Written by AJ Vicens

Cybercriminals used a pair of point-of-sale malware variants to steal more than 167,000 payment records from 212 infected devices mostly in the U.S., according to researchers with Group-IB.

It’s not clear who is behind the attack or whether they sold or used the pilfered card data. But researchers estimate the information could be worth more than $3.3 million, highlighting how malware designed to steal information from credit card payment terminals remains a troubling concern.

Nikolay Shelekhov, head of the Group-IB Botnet Monitoring Team, and Said Khamchiev, an analyst in the group, identified a poorly configured command and control server for point-of-sale, or POS, malware MajikPOS in April 2022, researchers said in a report shared exclusively with CyberScoop.

The configuration allowed the researchers to analyze the server and discover that it hosted a separate command and control administrative panel for Treasure Hunter, a separate POS malware variant, which also collects compromised card data.

The researchers’ analysis revealed that since at least February 2021 through Sept. 8, 2022, the operators had managed to steal payment records. Shelekhov told CyberScoop the researchers identified 11 victim companies in the U.S.

“The information about compromised cards, POS terminals, and the victims that Group-IB researchers were able to identify, was shared upon discovery with a US-based non-profit alliance that brings together private industry, academia, and law enforcement,” he said.
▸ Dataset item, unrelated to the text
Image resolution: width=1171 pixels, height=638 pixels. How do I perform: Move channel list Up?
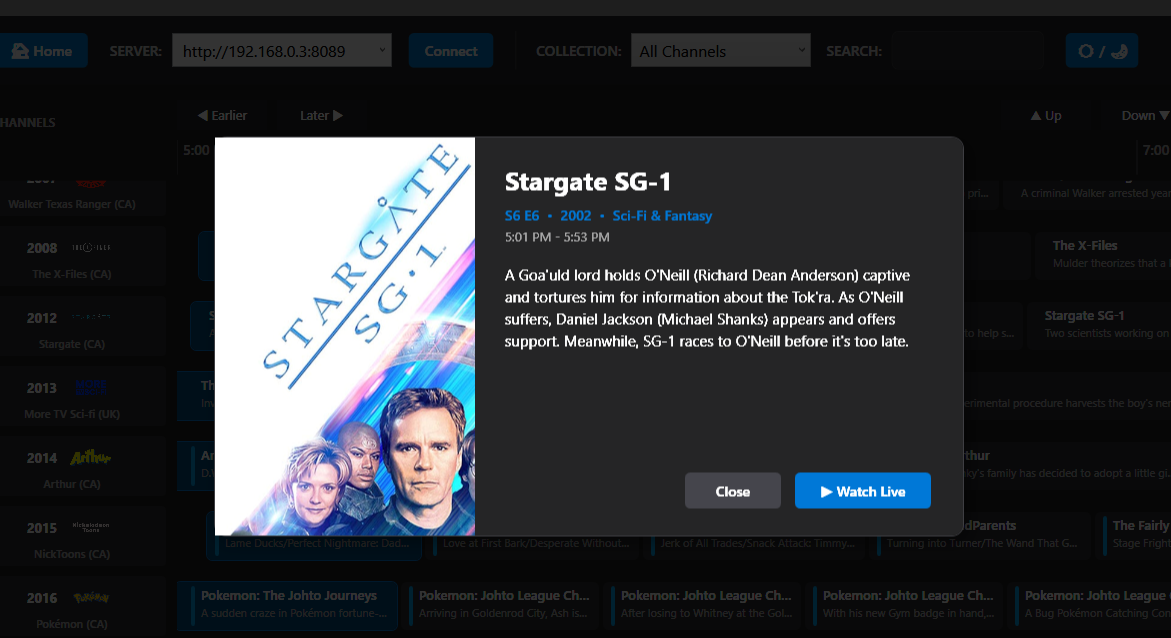(x=1046, y=115)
The analysis showed that the operators had initially used a variant of Treasure Hunter, which dates back to at least 2014. In early 2022, the operators “augmented their arsenal with a more advanced malware, namely MajikPOS,” researchers said.

Industry analysts first spotted MajikPOS malware attacking targets in the U.S. and Canada in early 2017. By July 2019, popular underground markets listed the malware’s source code, the researchers said, making it difficult to attribute the malware to any particular group or location.

MajikPOS has additional features, the researchers said, such as a more appealing control panel, an encrypted communication channel with a command-and-control function and more structured logs. Treasure Hunter, on the other hand, contains records about the processes running in an operating system of the device from which the data was stolen, along with their names.

The researchers managed to analyze roughly 77,400 unique credit card dumps from the MajikPOS panel, with more than 75,000 of those from U.S. credit card issuers. They found more than 90,000 from the Treasure Hunter panel, they said, and 86,411 of those were from U.S. issuers.

“Given that the malware remains active at the time of writing this blog, the number of victims keeps growing,” they said.

The market for stolen credit card information totaled more than $908 million between April 2021 and April 2022, averaging about $20 per card, the researchers said.

Buyers of this stolen information can’t use the numbers — because the data does not include the three-digit code required for online purchases — to make online purchases, but if “the card-issuing authority fails to detect the breach promptly, criminals are able to produce cloned cards (“white plastic”) and withdraw money from ATMs or use the cloned cards for illicit in-person purchases,” the researchers said.

“POS malware has become less attractive for threat actors in recent years due to some of its limitations and the security measures implemented within the card payment industry,” they concluded. “Nevertheless, as our research shows, it remains a significant threat to the payment industry as a whole and to separate businesses that have not yet implemented the latest security practices. It is too early to write off POS malware.”